I am totally out of sync.
           
 The Jewish calendar sets aside certain times of year for joy and others
 for sadness. In late winter, the month of Adar ushers in a time of 
celebration. However, this past year a string of familial illnesses and 
problems began on the first day of Adar and continued through the 
spring. The happiest time of the year for me was a fun-filled summer 
spent with my children – which coincided with the month of Av
 on the Jewish calendar during which Jews mourn the destruction of the 
ancient Temple in Jerusalem. This fall, “zman simchatenu,” the time of 
the joyous holiday of Sukkot coincided with a new period of sadness for 
our family – as my step-grandmother was hospitalized. I feel intense 
emotional dissonance. What do you do when you feel like dancing on Tisha B’av and mourning on Simchat Torah?
           
 In this week’s Torah portion, Noah and his family must have felt an 
overwhelming mix of emotions. After the flood, they must have felt 
tremendous loss at the scope of the destruction, yet also relief that 
the flood finally ended, offering them a new chance at life. Once the 
flood concluded, God forged a brit, a covenant with Noah
 and his sons, along with their descendents (i.e. all humanity) and all 
living creatures. The covenant elaborates responsibilities for humanity 
to keep key commandments (including not committing murder), and God 
promising never to flood the world again.

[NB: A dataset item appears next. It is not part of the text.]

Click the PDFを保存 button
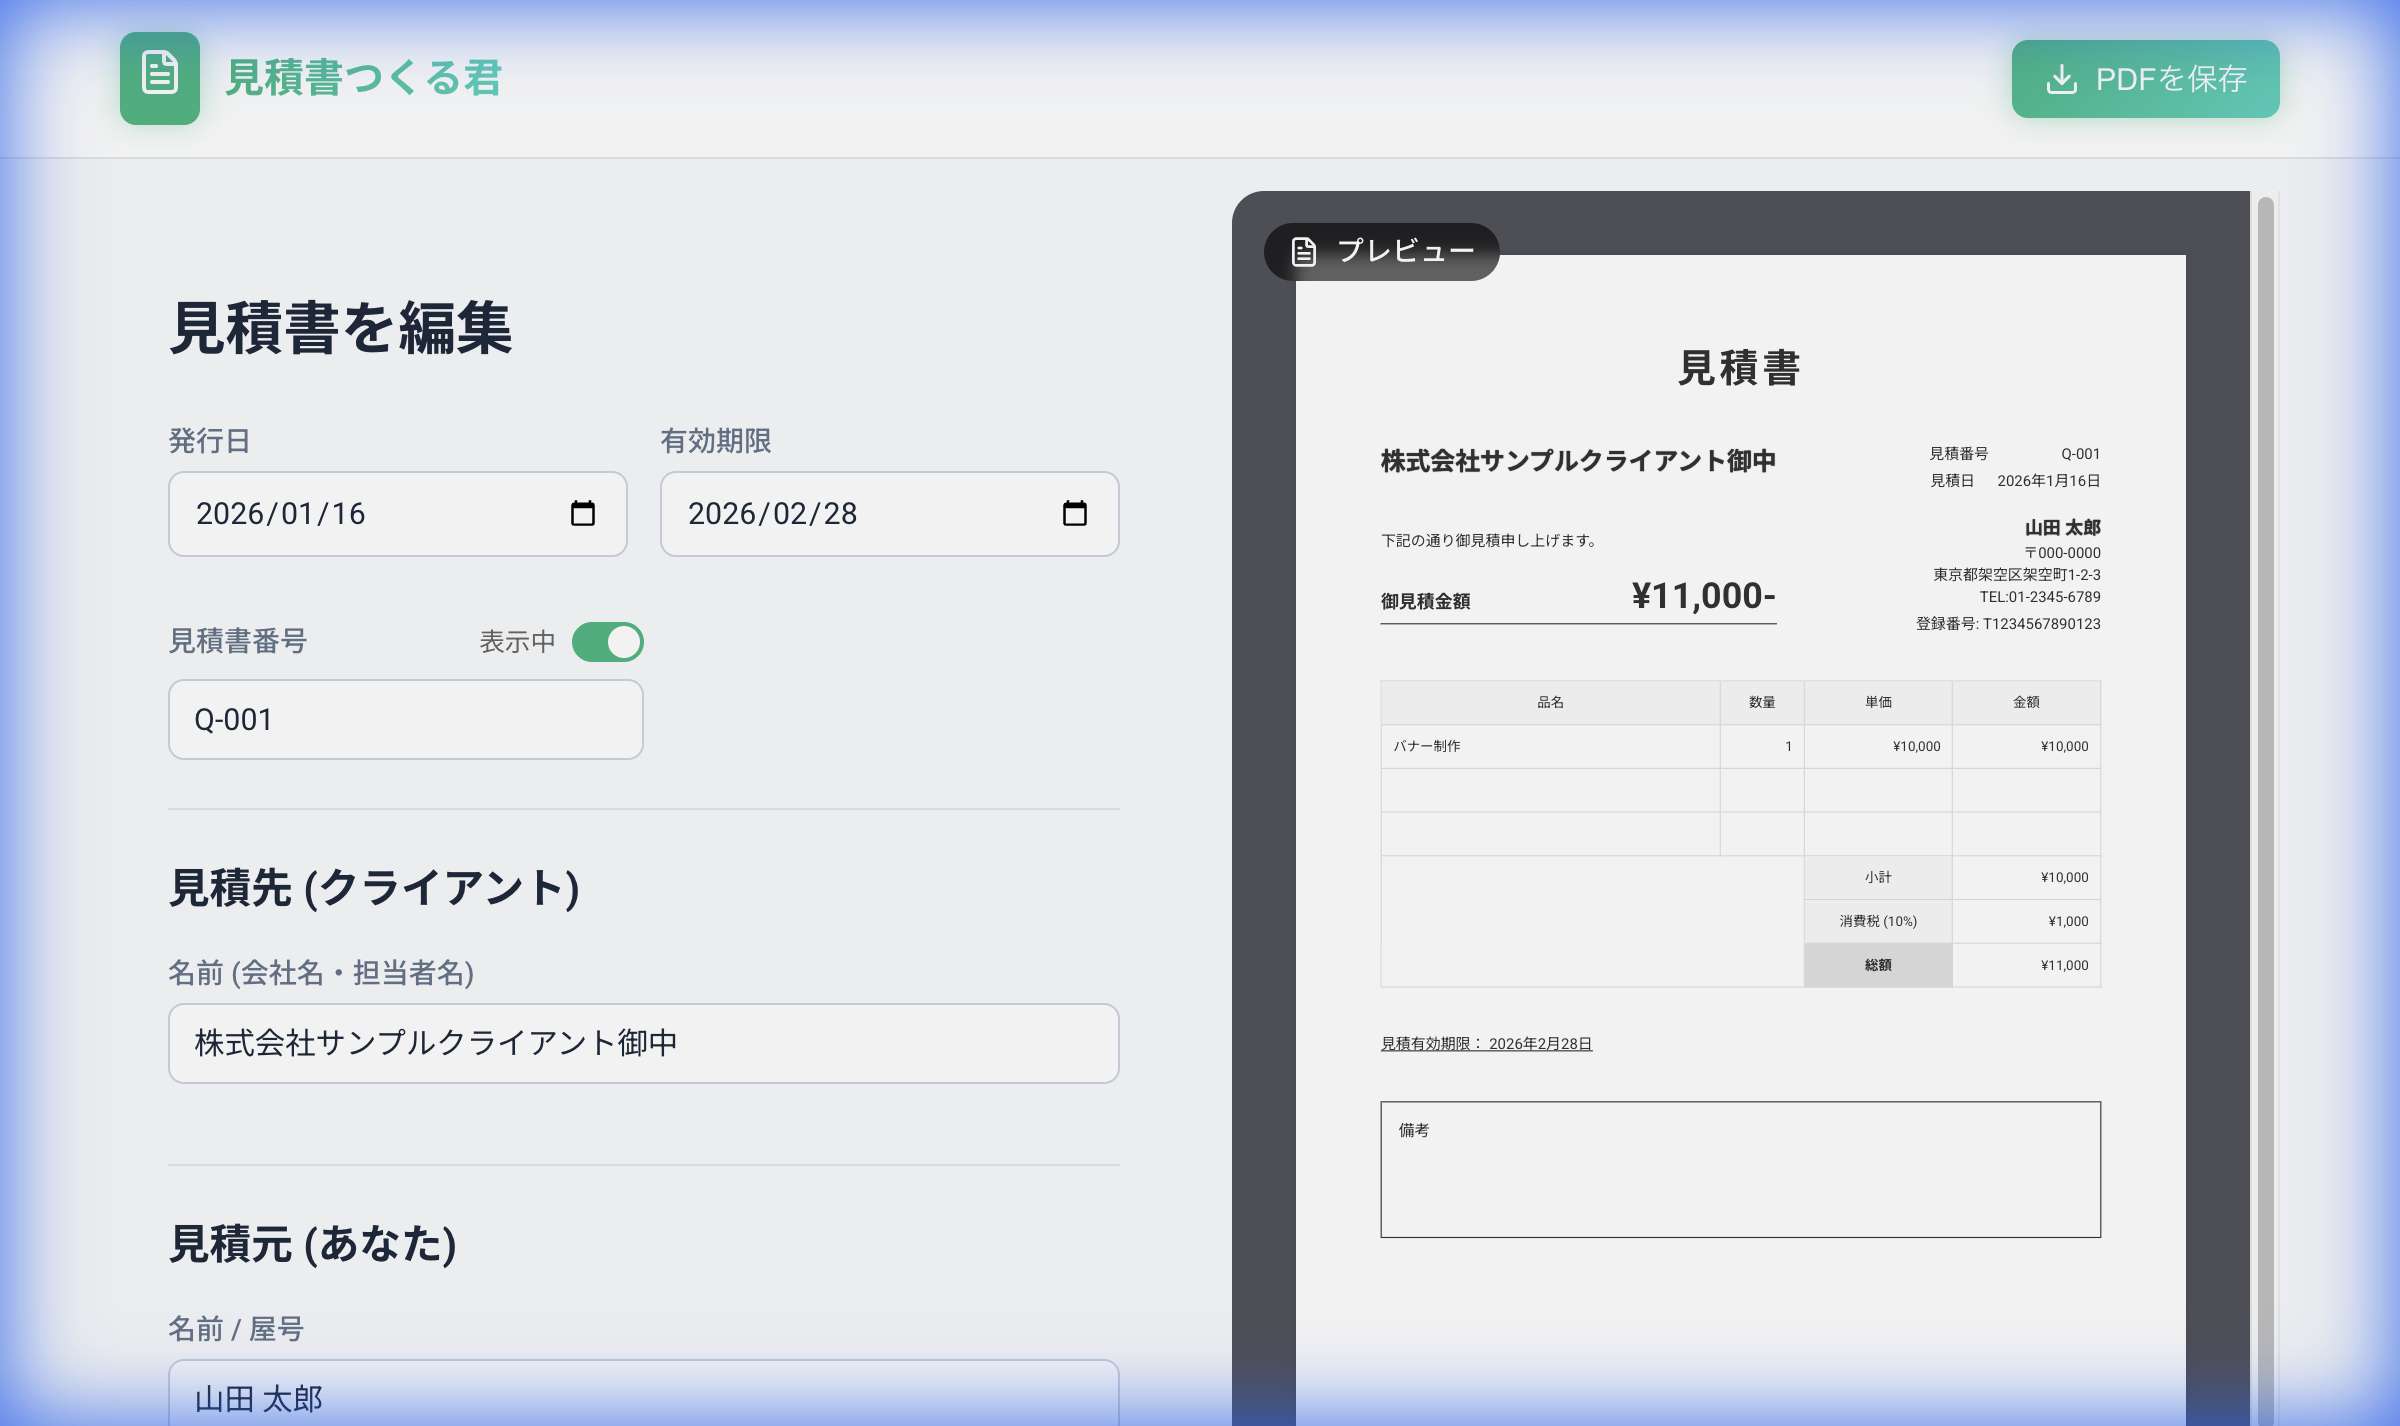The width and height of the screenshot is (2400, 1426). (2146, 79)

            This first brit between God and humanity foreshadows the second brit
 that God made with Abraham and Sarah and their descendants in next 
week’s Torah portion. This second covenant includes more commandments 
for the Jewish people to keep and more promises by God. As Jews, we are 
subject to three different covenants – the one with all humanity, the 
one with the Jewish people, and the one we make with our family.
           
 Each of these covenants has emotions that go along with our 
responsibilities, which do not necessarily overlap. We may experience 
familial joy during the Jewish season of mourning. Conversely, a 
familial tragedy can occur on a joyful Jewish holiday, as can a horrific
 event in the world – such as the shooting in Nairobi that happened 
during Sukkot. In such moments our emotions are mixed. We experience 
discord between how we feel as a person or as a family member and as a 
Jew at that moment.
            Our tradition recognizes emotional conflicts and symbolically represents them. On Shabbat, salt is placed on the challah
 to remind us of the sadness that accompanies celebration. Likewise, a 
glass is broken under the wedding canopy to signify that even at our 
happiest moments, our joy is inherently incomplete. Somehow
 at joyous times, we are even more aware of the passage of time. We wish
 such moments could last forever, and we know that they can’t.
           
 Perhaps then the emotional dissonance that I’ve been experiencing is an
 inevitable bi-product of the blessings of being in multiple covenants –
 connected to family, community and all humanity. While synchronicity 
between these realms is not always possible, we can hope that joy in one
 realm can offer some comfort for sorrows in another.